##### THE INPUT #####

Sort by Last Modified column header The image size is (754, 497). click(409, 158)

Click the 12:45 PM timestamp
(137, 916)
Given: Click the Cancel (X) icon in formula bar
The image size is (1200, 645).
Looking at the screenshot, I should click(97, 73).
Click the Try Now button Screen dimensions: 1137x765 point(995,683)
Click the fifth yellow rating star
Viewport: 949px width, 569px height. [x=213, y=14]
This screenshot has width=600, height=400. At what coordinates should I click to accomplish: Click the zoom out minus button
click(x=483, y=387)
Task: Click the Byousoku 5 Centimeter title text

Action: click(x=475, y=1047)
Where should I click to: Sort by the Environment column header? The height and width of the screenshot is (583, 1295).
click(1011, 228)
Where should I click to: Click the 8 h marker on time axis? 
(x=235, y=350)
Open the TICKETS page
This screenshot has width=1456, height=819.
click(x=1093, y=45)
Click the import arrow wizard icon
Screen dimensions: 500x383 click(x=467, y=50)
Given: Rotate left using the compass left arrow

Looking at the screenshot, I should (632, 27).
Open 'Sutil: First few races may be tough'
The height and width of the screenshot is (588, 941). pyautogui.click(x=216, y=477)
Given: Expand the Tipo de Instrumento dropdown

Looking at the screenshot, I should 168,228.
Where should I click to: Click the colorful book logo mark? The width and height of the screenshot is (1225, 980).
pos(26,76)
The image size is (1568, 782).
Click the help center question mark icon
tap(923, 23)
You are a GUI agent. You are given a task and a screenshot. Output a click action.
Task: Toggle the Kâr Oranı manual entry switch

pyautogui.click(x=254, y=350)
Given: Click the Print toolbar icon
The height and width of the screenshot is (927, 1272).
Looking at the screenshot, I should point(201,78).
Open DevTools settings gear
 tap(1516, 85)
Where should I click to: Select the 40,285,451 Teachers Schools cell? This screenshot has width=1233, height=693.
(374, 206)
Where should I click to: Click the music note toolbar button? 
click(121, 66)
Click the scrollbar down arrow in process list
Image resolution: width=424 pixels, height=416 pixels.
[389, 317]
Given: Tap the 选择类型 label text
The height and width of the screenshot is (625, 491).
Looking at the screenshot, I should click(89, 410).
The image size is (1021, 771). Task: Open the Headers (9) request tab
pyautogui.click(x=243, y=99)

#####

**EXERCISE REQUIREMENTS:** The records above should be copied out again in full, exactly as they appear.

**EXERCISE ANSWER:**
Sort by Last Modified column header The image size is (754, 497). click(409, 158)

Click the 12:45 PM timestamp
(137, 916)
Given: Click the Cancel (X) icon in formula bar
The image size is (1200, 645).
Looking at the screenshot, I should click(97, 73).
Click the Try Now button Screen dimensions: 1137x765 point(995,683)
Click the fifth yellow rating star
Viewport: 949px width, 569px height. [x=213, y=14]
This screenshot has width=600, height=400. At what coordinates should I click to accomplish: Click the zoom out minus button
click(x=483, y=387)
Task: Click the Byousoku 5 Centimeter title text

Action: click(x=475, y=1047)
Where should I click to: Sort by the Environment column header? The height and width of the screenshot is (583, 1295).
click(1011, 228)
Where should I click to: Click the 8 h marker on time axis? 
(x=235, y=350)
Open the TICKETS page
This screenshot has width=1456, height=819.
click(x=1093, y=45)
Click the import arrow wizard icon
Screen dimensions: 500x383 click(x=467, y=50)
Given: Rotate left using the compass left arrow

Looking at the screenshot, I should (632, 27).
Open 'Sutil: First few races may be tough'
The height and width of the screenshot is (588, 941). pyautogui.click(x=216, y=477)
Given: Expand the Tipo de Instrumento dropdown

Looking at the screenshot, I should 168,228.
Where should I click to: Click the colorful book logo mark? The width and height of the screenshot is (1225, 980).
pos(26,76)
The image size is (1568, 782).
Click the help center question mark icon
tap(923, 23)
You are a GUI agent. You are given a task and a screenshot. Output a click action.
Task: Toggle the Kâr Oranı manual entry switch

pyautogui.click(x=254, y=350)
Given: Click the Print toolbar icon
The height and width of the screenshot is (927, 1272).
Looking at the screenshot, I should point(201,78).
Open DevTools settings gear
 tap(1516, 85)
Where should I click to: Select the 40,285,451 Teachers Schools cell? This screenshot has width=1233, height=693.
(374, 206)
Where should I click to: Click the music note toolbar button? 
click(121, 66)
Click the scrollbar down arrow in process list
Image resolution: width=424 pixels, height=416 pixels.
[389, 317]
Given: Tap the 选择类型 label text
The height and width of the screenshot is (625, 491).
Looking at the screenshot, I should click(89, 410).
The image size is (1021, 771). Task: Open the Headers (9) request tab
pyautogui.click(x=243, y=99)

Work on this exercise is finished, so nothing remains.